“Plessi immobiliari? Errore macroscopico nel bando di gara per affidare le Terme di Castellammare. Un’affermazione “inesatta” che va contro diversi pronunciamenti del Tribunale. Quello di Terme è un compendio aziendale, e le differenze sono sia burocratiche sia giudiziarie. L’obiettivo era quello di escludere gli ex lavoratori di Terme, ma così facendo ci sono tutti i presupposti per sospendere un bando già viziato che porterebbe solo guai e immobilismo”. A dirlo è Carlo Carrillo, dirigente di Forza Italia di Castellammare di Stabia.
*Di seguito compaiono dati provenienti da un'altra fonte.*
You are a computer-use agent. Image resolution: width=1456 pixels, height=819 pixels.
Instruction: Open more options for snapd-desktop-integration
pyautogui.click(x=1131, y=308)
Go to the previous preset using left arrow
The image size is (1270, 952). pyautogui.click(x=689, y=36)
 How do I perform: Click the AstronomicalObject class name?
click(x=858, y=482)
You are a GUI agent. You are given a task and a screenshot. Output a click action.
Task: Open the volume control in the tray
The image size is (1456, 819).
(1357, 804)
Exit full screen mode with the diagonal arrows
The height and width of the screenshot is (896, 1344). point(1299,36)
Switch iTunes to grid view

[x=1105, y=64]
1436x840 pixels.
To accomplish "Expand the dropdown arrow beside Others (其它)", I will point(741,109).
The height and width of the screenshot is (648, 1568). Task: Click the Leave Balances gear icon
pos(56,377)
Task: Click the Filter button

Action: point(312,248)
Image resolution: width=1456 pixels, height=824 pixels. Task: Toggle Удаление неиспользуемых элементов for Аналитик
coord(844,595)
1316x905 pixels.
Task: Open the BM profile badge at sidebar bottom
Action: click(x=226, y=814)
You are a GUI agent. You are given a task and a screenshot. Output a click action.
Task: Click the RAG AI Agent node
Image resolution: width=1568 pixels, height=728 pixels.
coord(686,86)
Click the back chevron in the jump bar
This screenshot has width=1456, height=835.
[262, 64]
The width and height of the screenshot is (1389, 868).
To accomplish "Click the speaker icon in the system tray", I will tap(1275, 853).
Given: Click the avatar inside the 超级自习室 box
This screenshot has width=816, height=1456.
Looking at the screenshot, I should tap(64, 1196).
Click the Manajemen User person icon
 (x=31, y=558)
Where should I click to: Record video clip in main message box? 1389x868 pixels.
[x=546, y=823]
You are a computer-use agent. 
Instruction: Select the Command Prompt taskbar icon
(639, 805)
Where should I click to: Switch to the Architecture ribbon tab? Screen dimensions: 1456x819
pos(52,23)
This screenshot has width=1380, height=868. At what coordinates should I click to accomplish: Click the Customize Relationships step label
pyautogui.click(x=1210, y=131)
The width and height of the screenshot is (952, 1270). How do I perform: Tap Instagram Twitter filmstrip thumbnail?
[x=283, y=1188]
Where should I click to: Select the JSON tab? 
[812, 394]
“Ci siamo concentrati prima di tutto sull’errore presente nel bando – ha continuato Carrillo – che consentirebbe il ricorso al Tar entro il 18 aprile affinché il bando venga sospeso. Ma non è tutto poiché esiste, ed è noto a tutti anche una vertenza lavorativa in corso tra Sint, che ha firmato l’avvio della procedura, e gli ex dipendenti della partecipata municipale fallita Terme di Stabia spa. Ma concentriamoci sul punto c) delle premesse del bando che parla dei ‘plessi immobiliari’ Nuove Terme, Antiche Terme, Hotel delle Terme e Caserma Cristallina. Ebbene ci sono ben tre pronunciamenti del Tribunale di Torre Annunziata che confermano che si è trattato di un errore che vizia, e pregiudica, l’intero iter appena iniziato. Il g
iudice delegato Vincenzo Del Sorbo con provvedimento del 22 luglio 2015 ha affermato che si tratta di compendio aziendale; il giudice delegato Valentina Vitulano con provvedimento del 4 febbraio 2016 ha parlato di compendio aziendale; il giudice del lavoro Stefania Basso con ordinanza n. 15892016 ha confermato che trattasi di complesso aziendale. La Sint, nel bando, ha praticamente negato tali circostanze. Tutto ciò per continuare a tenere lontani quegli ex dipendenti che per anni hanno donato passione e abnegazione nel loro lavoro in Terme di Stabia, e che ora vengono puntualmente dimenticati, anzi cancellati dalle istituzioni di questa città. Nei vari atti, compreso quello riguardante l’Hotel delle Terme, è stata eliminata anche la clausola sociale presente fino a poco tempo fa quando Sint ha provato più volte a vendere il complesso. In quei casi andati ‘a vuoto’ il principale indiziato era stato il costo eccessivo della struttura, non certo gli ex lavoratori. È necessario quanto prima interrompere il bando odierno facendo ricorso al Tar entro il 18 aprile prima che sia troppo tardi, azione che sembra gia stata posta in essere da un gruppo di lavoratori che, nella stessa serata di ieri pare stia valutando, con una nutrita equipe di avvocati, i profili di legittimità di questo “fantasioso” quanto inverosimile bando” ha concluso Carrillo.